**GOAL**
Copy out, word for word, the stretch of the listing from the line containing "Image resolution: width=1270" through the last line of the listing, including both of those lines.

## Begin

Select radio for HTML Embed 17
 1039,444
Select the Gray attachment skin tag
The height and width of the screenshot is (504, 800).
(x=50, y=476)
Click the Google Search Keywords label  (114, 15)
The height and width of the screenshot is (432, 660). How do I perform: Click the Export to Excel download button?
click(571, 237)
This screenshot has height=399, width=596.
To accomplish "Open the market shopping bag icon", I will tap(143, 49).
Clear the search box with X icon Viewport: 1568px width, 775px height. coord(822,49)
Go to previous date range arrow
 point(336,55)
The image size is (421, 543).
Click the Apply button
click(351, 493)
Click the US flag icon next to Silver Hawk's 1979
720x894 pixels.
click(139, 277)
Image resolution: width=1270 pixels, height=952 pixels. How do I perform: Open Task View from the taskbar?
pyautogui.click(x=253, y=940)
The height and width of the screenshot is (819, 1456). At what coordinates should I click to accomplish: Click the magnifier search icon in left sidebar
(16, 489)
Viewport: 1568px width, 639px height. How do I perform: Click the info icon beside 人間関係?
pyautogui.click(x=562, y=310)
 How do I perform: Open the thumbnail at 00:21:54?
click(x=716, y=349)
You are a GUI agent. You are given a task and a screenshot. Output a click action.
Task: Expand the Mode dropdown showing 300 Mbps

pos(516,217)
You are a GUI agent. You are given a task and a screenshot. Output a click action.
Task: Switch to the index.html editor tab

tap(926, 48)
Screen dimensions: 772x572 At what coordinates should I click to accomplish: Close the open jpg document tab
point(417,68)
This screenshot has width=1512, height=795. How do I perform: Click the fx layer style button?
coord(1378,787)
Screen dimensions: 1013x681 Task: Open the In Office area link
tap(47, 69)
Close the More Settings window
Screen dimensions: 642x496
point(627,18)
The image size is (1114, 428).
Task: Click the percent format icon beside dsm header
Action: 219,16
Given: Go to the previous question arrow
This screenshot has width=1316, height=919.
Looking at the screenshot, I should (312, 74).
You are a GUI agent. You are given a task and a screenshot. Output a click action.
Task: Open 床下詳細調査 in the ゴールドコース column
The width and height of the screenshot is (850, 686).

## End

**OUTPUT OF THE TASK**
Image resolution: width=1270 pixels, height=952 pixels. How do I perform: Open Task View from the taskbar?
pyautogui.click(x=253, y=940)
The height and width of the screenshot is (819, 1456). At what coordinates should I click to accomplish: Click the magnifier search icon in left sidebar
(16, 489)
Viewport: 1568px width, 639px height. How do I perform: Click the info icon beside 人間関係?
pyautogui.click(x=562, y=310)
 How do I perform: Open the thumbnail at 00:21:54?
click(x=716, y=349)
You are a GUI agent. You are given a task and a screenshot. Output a click action.
Task: Expand the Mode dropdown showing 300 Mbps

pos(516,217)
You are a GUI agent. You are given a task and a screenshot. Output a click action.
Task: Switch to the index.html editor tab

tap(926, 48)
Screen dimensions: 772x572 At what coordinates should I click to accomplish: Close the open jpg document tab
point(417,68)
This screenshot has width=1512, height=795. How do I perform: Click the fx layer style button?
coord(1378,787)
Screen dimensions: 1013x681 Task: Open the In Office area link
tap(47, 69)
Close the More Settings window
Screen dimensions: 642x496
point(627,18)
The image size is (1114, 428).
Task: Click the percent format icon beside dsm header
Action: 219,16
Given: Go to the previous question arrow
This screenshot has width=1316, height=919.
Looking at the screenshot, I should (312, 74).
You are a GUI agent. You are given a task and a screenshot. Output a click action.
Task: Open 床下詳細調査 in the ゴールドコース column
The width and height of the screenshot is (850, 686).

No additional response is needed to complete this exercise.